Ultimately, some disgruntled employees and independent contractors at the outsource firm leave and open a new business with trade secret information they took in violation of the NDA signed by their previous company. After the owner of the trade secrets files a lawsuit, the judge determines that the information in question has lost its status as a trade secret. In making this ruling, the judge notes that the plaintiff failed to take reasonable efforts to keep the information secret. For example, the information was not designated as confidential or proprietary. Further, the NDA did not require the company that received the information to have each employee and independent contractor sign an agreement acknowledgement that they too were subject to the NDA’s restrictions.

Another situation that commonly arises is when companies create a joint venture or strategic partnership and share confidential information to create a response to a request for proposals. In such cases, each member of the joint venture might see their partners’ confidential pricing materials, bidding methods, proprietary software, and other similar items. Unless careful contracting and information protection programs are employed, trade secret protection can be easily waived in such situations.

Companies also need to be careful about how much access employees are given to company data and information. If confidential information is freely available to all employees regardless of whether they need to use it as part of their job, a court could use that fact as a factor in deciding that a company did not take reasonable efforts to keep the information secret.

Protect Yourself


Companies who believe they have information that qualifies as trade secrets should consider implementing systems to make sure they keep such information as secret as possible. Although there is no “one size fits all” program for protecting confidential information that will fit every company, the following are commonly used strategies:

• Companies should require their employees (and any independent contractors with access to confidential information) to sign a carefully drafted NDA, which prohibits the employees and independent contractors from utilizing proprietary corporate information except where such use is in furtherance of the companies’ business interests.
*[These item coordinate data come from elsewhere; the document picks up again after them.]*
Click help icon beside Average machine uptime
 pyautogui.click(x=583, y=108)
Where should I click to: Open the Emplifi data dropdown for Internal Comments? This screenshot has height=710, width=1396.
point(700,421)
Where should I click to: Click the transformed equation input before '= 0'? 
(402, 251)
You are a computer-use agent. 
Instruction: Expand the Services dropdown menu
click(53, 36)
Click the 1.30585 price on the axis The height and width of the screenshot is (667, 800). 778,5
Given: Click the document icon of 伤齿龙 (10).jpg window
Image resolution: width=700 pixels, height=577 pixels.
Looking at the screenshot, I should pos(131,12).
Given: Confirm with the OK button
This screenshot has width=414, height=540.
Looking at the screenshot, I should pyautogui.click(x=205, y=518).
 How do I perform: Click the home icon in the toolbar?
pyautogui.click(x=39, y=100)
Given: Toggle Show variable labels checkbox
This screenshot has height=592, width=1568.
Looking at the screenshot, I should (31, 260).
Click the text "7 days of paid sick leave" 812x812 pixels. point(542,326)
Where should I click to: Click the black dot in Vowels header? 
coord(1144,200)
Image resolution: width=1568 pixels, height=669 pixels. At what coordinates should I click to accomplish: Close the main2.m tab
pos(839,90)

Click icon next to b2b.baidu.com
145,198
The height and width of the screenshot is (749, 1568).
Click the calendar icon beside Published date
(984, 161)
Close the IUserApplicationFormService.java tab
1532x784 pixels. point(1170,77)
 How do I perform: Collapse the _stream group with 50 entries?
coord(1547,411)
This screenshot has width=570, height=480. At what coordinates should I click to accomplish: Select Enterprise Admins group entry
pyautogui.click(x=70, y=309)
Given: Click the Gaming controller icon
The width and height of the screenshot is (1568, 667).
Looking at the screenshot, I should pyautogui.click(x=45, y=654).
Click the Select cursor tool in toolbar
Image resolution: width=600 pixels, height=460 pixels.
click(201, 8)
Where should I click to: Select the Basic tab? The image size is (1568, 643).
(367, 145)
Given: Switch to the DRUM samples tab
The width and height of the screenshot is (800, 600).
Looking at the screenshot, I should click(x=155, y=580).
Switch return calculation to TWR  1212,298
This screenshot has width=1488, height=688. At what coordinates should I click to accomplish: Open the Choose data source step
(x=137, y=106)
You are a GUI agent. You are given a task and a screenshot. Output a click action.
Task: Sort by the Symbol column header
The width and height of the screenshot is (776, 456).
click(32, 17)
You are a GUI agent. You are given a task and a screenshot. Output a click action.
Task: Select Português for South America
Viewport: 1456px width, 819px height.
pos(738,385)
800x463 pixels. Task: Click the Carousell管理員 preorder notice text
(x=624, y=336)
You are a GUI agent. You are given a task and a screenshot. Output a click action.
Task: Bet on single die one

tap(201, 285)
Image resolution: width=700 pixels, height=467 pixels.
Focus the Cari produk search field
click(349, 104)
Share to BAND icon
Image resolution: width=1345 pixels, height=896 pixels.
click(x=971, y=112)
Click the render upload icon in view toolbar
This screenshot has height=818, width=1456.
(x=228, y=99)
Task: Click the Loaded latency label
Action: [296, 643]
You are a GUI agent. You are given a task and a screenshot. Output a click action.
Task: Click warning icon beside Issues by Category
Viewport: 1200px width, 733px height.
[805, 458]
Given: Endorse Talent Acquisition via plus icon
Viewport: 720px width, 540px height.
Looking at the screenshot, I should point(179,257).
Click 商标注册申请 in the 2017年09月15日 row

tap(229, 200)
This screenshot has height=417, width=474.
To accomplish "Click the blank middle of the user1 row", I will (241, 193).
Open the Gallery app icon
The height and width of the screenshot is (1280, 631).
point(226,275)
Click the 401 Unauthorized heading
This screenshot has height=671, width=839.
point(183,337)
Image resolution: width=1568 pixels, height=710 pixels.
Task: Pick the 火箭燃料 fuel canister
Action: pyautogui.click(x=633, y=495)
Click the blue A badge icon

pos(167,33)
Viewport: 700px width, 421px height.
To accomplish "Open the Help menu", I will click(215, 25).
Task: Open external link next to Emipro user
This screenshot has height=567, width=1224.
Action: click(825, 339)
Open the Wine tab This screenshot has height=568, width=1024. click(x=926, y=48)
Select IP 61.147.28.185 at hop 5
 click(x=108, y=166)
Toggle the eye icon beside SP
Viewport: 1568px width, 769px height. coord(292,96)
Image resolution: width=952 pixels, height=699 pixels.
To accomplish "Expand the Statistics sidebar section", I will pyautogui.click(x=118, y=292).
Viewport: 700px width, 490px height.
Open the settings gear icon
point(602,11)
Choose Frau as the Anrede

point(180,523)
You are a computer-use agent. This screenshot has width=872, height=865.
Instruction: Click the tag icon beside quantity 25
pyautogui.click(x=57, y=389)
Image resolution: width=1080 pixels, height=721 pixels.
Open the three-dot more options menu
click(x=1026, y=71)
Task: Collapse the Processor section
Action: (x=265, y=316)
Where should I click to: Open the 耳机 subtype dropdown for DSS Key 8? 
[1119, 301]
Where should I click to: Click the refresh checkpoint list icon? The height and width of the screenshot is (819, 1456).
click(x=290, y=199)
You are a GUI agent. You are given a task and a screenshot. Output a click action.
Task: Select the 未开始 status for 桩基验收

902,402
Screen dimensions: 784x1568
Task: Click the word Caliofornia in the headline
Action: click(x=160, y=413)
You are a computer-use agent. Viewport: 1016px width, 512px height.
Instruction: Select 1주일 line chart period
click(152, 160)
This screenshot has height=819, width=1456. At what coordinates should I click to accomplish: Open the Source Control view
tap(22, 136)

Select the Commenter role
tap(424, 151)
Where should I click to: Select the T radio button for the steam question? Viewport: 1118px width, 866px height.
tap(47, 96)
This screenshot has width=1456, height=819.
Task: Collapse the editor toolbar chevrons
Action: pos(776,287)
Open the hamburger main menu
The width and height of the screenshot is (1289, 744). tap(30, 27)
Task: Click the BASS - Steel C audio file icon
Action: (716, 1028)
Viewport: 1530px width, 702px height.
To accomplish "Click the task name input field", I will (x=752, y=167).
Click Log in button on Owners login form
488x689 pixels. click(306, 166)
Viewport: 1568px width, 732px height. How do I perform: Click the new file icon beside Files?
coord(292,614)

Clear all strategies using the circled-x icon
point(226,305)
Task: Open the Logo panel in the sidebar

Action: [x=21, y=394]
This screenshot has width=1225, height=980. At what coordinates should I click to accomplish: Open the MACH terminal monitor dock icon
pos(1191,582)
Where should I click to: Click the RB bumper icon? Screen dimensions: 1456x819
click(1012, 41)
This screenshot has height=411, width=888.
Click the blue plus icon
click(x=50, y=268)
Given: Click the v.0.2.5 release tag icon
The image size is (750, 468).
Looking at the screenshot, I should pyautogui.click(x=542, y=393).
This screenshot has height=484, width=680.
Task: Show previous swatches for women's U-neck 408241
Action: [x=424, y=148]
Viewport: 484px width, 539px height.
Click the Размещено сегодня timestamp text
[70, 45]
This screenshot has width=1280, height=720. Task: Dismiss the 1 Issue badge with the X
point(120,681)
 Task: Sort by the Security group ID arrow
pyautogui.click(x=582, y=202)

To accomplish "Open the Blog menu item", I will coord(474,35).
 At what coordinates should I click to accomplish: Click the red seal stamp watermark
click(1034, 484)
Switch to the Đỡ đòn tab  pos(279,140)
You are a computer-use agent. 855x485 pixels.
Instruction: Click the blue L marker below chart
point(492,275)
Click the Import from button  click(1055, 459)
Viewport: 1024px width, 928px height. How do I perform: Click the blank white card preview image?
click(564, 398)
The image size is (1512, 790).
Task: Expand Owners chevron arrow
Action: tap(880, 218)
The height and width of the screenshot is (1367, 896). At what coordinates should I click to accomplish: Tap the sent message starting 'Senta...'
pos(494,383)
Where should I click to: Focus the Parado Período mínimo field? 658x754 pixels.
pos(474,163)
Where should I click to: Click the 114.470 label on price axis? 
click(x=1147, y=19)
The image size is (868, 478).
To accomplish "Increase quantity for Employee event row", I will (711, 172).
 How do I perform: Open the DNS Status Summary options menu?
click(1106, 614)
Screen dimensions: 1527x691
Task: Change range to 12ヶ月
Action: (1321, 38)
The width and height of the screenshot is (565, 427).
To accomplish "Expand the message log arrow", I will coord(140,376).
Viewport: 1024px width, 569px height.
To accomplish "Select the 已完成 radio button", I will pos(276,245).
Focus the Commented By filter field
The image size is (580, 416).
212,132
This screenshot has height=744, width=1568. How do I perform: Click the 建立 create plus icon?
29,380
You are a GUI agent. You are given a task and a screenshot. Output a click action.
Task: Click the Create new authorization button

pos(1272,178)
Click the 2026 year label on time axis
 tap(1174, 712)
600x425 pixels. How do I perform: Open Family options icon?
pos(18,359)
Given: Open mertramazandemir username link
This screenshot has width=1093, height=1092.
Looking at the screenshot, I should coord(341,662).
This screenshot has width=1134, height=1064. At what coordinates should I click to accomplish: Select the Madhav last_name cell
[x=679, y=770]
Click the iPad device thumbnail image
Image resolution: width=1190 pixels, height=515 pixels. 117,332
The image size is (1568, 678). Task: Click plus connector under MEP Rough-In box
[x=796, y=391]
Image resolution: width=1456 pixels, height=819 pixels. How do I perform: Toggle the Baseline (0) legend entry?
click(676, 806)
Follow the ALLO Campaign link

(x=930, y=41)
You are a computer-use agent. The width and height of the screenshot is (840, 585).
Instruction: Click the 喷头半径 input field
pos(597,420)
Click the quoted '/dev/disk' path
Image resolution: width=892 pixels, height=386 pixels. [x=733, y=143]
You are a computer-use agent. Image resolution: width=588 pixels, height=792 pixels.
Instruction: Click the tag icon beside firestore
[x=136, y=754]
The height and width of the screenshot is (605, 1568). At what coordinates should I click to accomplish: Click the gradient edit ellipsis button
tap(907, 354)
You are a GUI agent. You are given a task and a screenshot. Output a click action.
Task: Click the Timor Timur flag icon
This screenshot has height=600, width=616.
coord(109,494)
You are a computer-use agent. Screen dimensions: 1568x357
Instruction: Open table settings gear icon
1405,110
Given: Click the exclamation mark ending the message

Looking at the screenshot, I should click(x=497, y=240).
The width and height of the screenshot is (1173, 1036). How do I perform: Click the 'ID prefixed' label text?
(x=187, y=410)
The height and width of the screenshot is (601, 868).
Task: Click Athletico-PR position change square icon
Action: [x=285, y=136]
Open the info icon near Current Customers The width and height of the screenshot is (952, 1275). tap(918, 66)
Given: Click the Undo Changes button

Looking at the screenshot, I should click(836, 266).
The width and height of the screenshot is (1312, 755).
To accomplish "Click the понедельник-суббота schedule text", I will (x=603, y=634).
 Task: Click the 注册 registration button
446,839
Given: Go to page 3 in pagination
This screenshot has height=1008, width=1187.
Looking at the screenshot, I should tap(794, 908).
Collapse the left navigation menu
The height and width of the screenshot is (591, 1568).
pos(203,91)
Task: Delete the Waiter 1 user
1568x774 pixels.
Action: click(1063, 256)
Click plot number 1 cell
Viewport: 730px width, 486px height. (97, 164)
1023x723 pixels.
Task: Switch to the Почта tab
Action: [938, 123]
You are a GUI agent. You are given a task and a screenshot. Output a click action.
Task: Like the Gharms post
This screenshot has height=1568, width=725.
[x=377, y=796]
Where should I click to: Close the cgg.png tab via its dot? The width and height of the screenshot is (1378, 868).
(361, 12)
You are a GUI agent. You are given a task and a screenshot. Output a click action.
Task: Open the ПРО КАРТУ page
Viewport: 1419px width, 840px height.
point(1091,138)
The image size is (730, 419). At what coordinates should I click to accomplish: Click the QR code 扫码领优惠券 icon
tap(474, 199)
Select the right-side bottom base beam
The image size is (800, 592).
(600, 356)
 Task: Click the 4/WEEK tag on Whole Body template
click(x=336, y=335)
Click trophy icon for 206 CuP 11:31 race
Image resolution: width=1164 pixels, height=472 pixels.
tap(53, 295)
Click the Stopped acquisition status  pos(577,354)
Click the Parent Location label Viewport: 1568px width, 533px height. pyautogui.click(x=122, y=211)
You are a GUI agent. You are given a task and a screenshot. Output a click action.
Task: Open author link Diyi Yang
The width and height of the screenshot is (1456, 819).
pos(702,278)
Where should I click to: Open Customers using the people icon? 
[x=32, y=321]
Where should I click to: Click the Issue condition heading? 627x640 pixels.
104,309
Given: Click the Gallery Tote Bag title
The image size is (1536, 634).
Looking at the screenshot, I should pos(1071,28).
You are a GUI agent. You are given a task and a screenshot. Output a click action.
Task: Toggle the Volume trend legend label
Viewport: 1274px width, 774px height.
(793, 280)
Employees and independent contractors should sign such NDAs no later than their first day of work, and they should be required to reaffirm their obligations under the NDA in exchange for every pay raise or promotion they receive.
• NDAs should be executed with third parties restricting the use of the disclosing companies’ confidential and proprietary information. Although legal counsel should be sought in drafting the NDA, such an agreement should typically require the receiving party to ensure that its employees have read and will abide by the terms of the NDA. Further, care should be taken in making sure that information that is disseminated under the NDA is marked consistent with the terms of the NDA.
• Even in the absence of an NDA, sensitive documents should always be stamped as “confidential,” and the most important marked as “highly confidential.” Electronic versions as well as hard copies should have these designations.
• Do not allow anyone to send out Excel spreadsheets, Word files, or other electronic materials that allow the recipient to determine a formula or how calculations were performed. Instead, require that all documents going to outside parties be in .pdf.
• Password-protect important computer files and limit as much as possible the number of people who have the password.
• Use strong passwords that are changed periodically.
• Make sure computer systems have strong firewalls and other protections that are regularly updated.
• Require employees to carry identification badges.
• Restrict all non-employees’ access to company premises by using visitor identification cards and requiring all visitors be accompanied by an employee outside of your reception area.
• Store sensitive records and materials in a separate locked room. If you have such a room, consider requiring a key card or a fingerprint for access.


Trade secrets can be one of the most important assets a company owns. With advance planning, they can continue to be important weapons for years to come.